Speaking of how pujo has modified, 33-year-old software program engineers Kaustav and Arjoyita Banerjee recall a distinct time. The two started courting in 2010 after sparking a romance on Orkut.
“Back then, you could actually stand in front of a pandal and take it all in,” Kaustav says. “Now it’s near stampede crowds, you barely get a moment to look at the decorations, let alone meet someone new.” After a decade of courting and six years of marriage, the couple now prefers internet hosting a home celebration throughout pujo as an alternative of braving the crush exterior.
A way of anonymity nonetheless issues, says Megha Palit, a 34-year-old occasion planner and lesbian who meets ladies principally by means of courting apps. “Hinge is where the first hello happens,” she explains, “but pujo is where you find out if the chemistry is real. You can wander Maddox Square at midnight, hold someone’s hand, and no one knows whether you’re just friends or something more.”

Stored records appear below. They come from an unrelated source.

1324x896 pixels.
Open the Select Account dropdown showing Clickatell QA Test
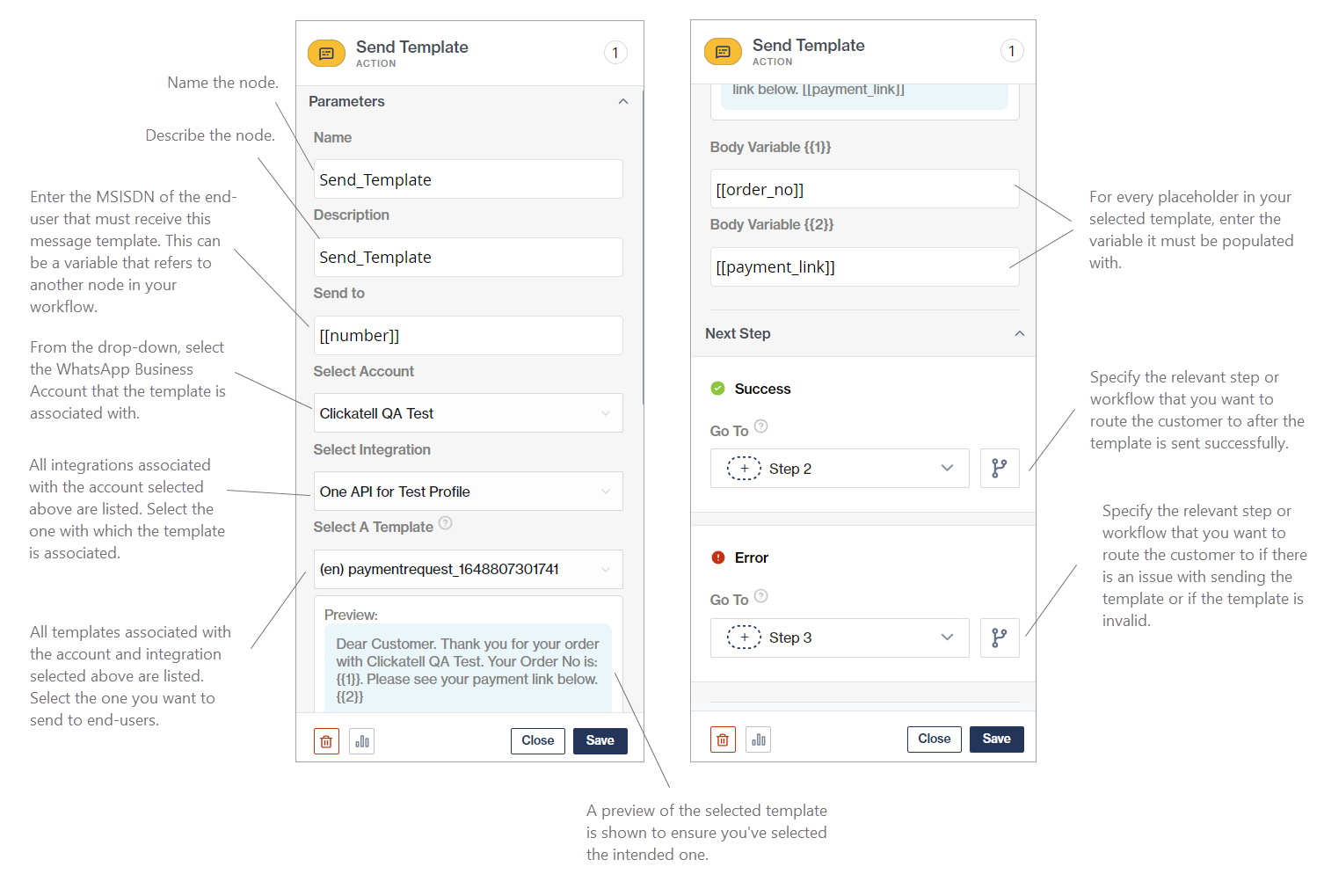468,413
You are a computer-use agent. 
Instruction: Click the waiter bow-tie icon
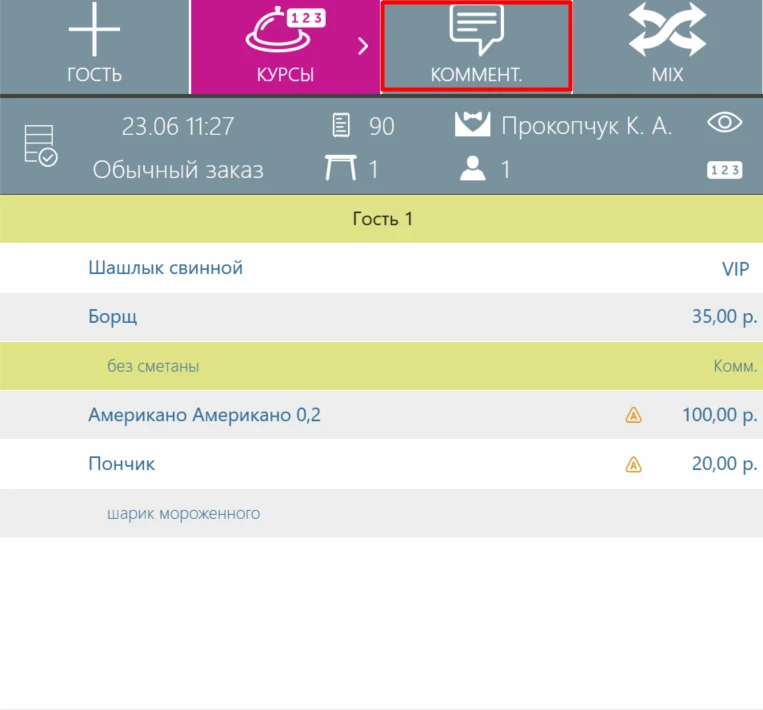[472, 124]
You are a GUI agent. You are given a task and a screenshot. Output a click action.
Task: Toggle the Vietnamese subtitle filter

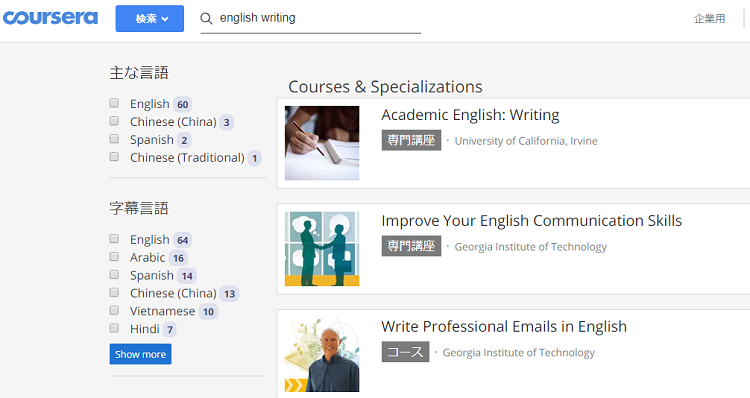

She remembers her faculty years, lengthy earlier than swipes and matches, when Durga Puja was the one place she may threat a cheeky flirtation with one other lady. “It’s crowded, anonymous, and oddly protective,” she says. “The city is so busy worshipping the goddess it forgets to police you. Even now, after we’ve matched online, that’s where I take a date first. In the middle of the lights and the dhak, you can breathe and maybe fall a little in love.”

Sreejita and Aditya
Sreejita Chakraborty, a 28-year-old entrepreneur, and her 32-year-old husband, Aditya Sengupta, a gross sales strategist, met on Tinder in 2021.
“Being a Bengali who grew up in Delhi, pujo for me always meant four packed days at CR Park,” Aditya says.
“Sreejita is from Kolkata and my first pujo with her was so special,” remembers Aditya. After their marriage, he remembers a second that stayed with him, “As our flight descended upon the Kolkata skyline, the bright lights below felt like they were speaking to me.”
Over the years, as their relationship deepened, Pujo has taken on a richer which means. “It’s not just about romantic love,” he says. “Now it’s about wheeling my 90-year-old grandmother through the pandals, because the joy of discovering new pandals and appreciating the artistry of each means little unless it’s shared with family,” smiles Aditya.
Kolkata has at all times left its doorways ajar for thriller and awe to wander in. Durga Puja takes the guts of its individuals and blurs the vary of immersive experiences every year. The goddess comes and goes however leaves behind a thousand small awakenings. Apps could begin the dialog now, however the true magic nonetheless occurs underneath these stressed, fevered nights when Kolkata forgets itself and remembers need.